Exercise data:
= Beginning of Section =

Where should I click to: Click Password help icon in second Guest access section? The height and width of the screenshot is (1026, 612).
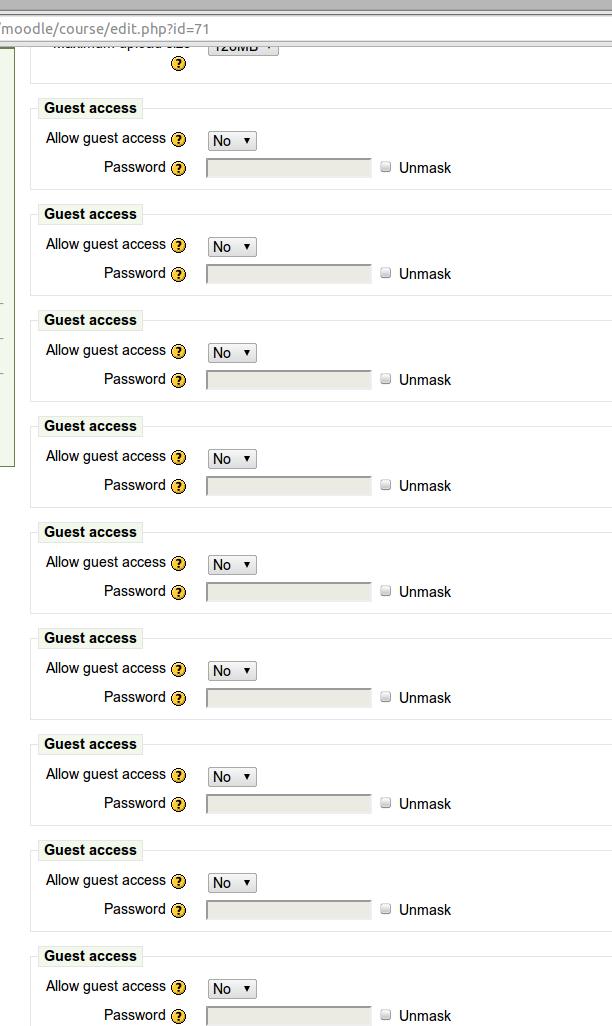coord(179,274)
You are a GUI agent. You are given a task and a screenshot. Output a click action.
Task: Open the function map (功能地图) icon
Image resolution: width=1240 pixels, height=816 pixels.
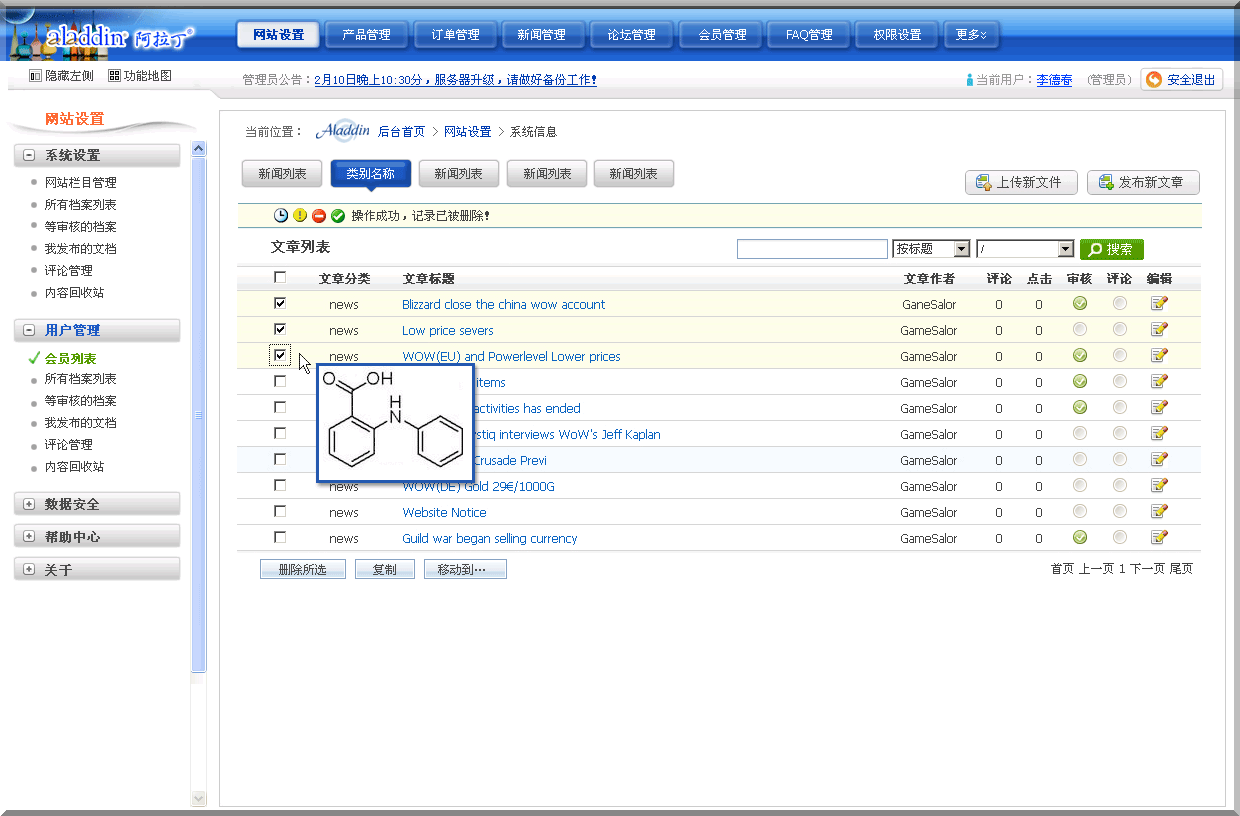point(115,76)
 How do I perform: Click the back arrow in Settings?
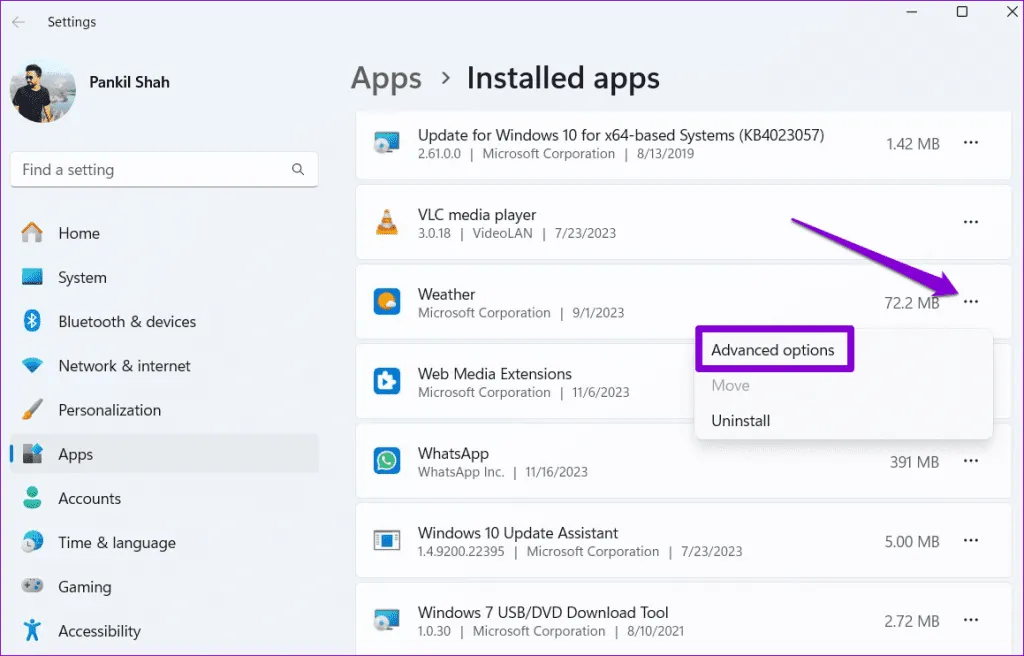(18, 22)
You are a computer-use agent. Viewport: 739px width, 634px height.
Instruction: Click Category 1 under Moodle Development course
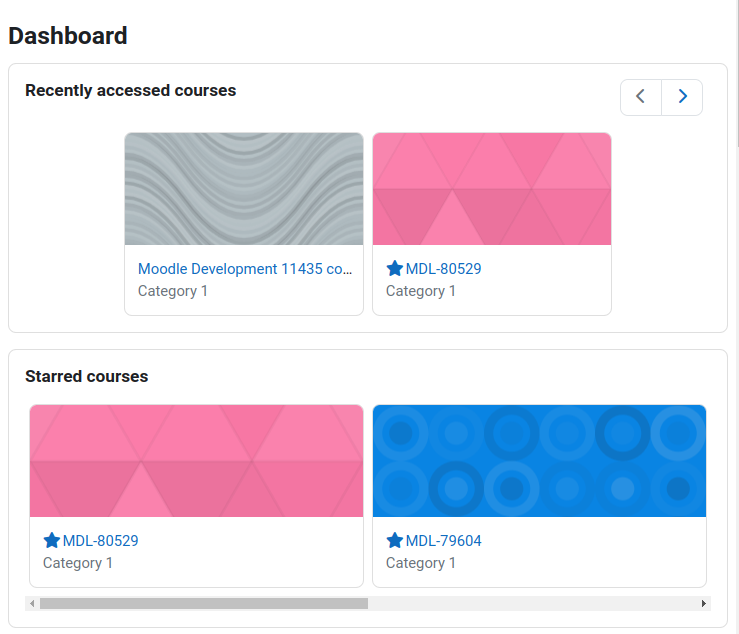(173, 291)
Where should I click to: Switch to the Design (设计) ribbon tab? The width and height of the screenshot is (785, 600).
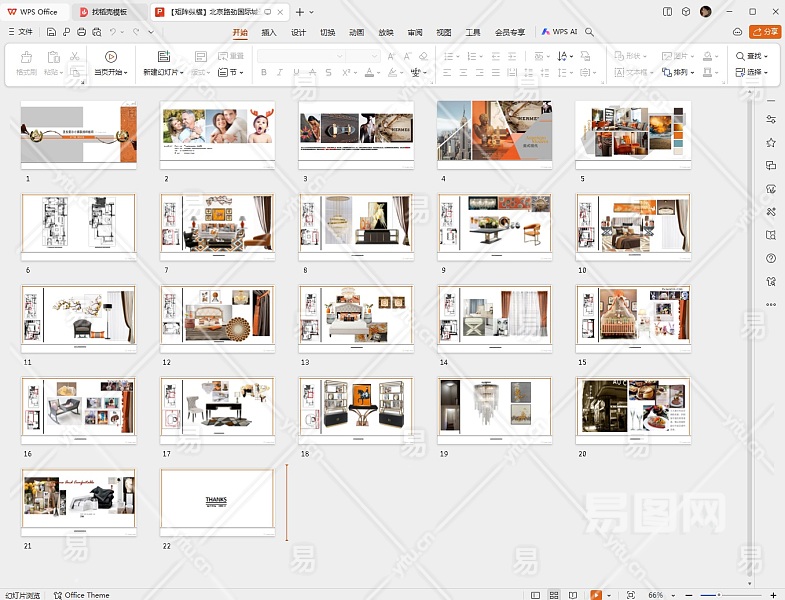tap(298, 32)
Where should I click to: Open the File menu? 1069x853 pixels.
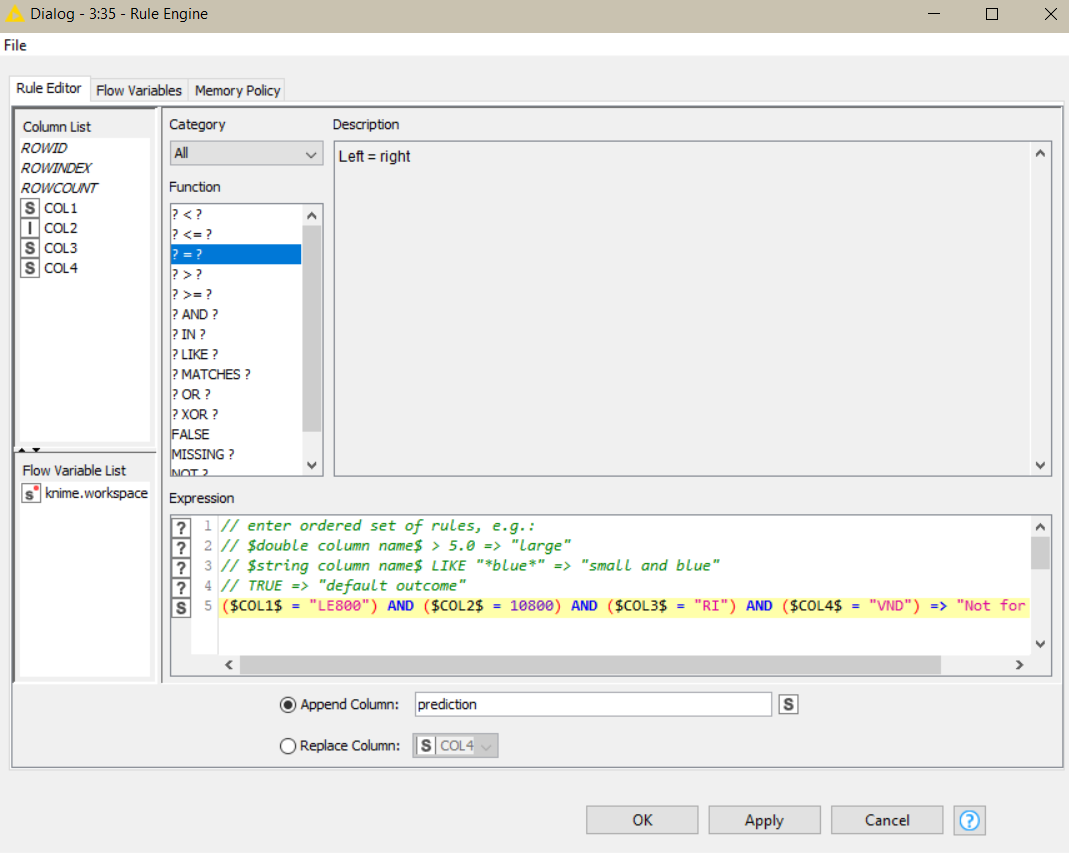pyautogui.click(x=15, y=45)
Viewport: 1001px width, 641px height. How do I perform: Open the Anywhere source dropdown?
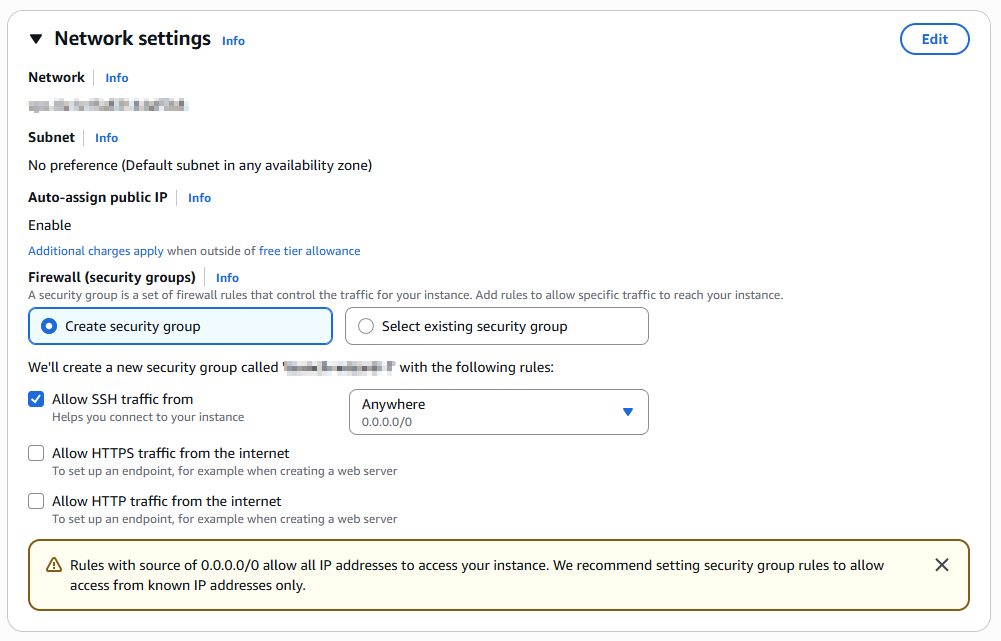tap(498, 411)
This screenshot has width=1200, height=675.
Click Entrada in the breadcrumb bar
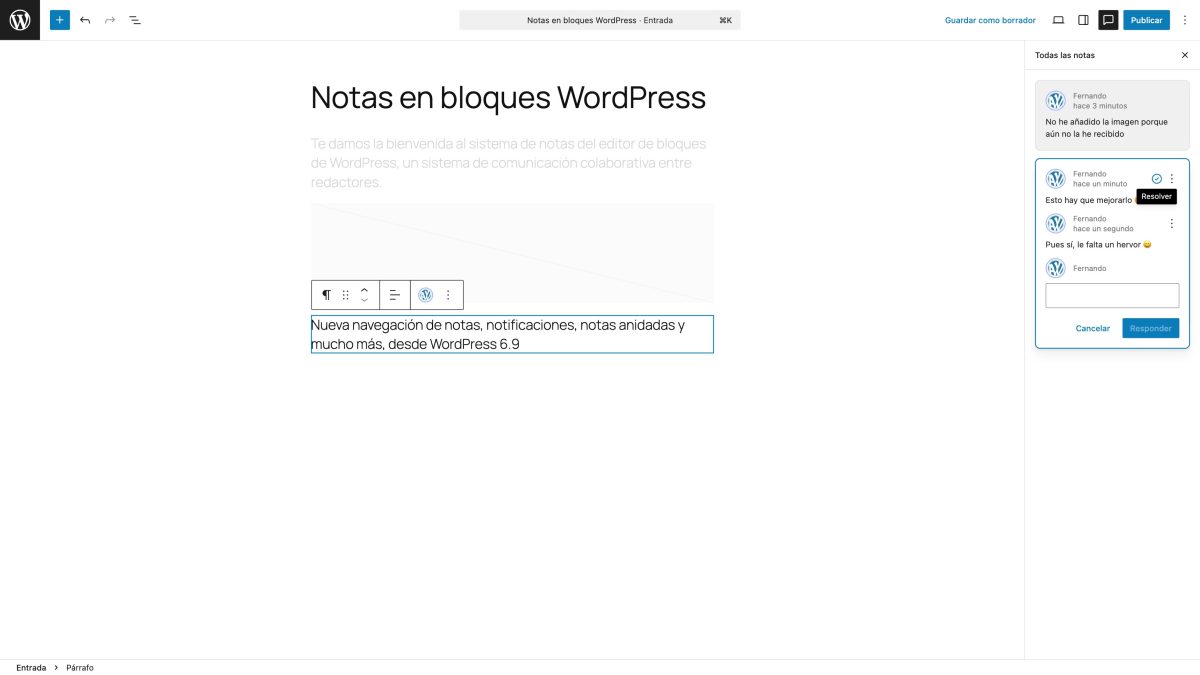pyautogui.click(x=31, y=667)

= End of Section =

Brief:
Copy whichever lines in the listing above hold "agent".

Solution to this problem:
You are a GUI agent. You are given a task and a screenshot. Output a click action.
You are a computer-use agent. Viewport: 739px width, 634px height.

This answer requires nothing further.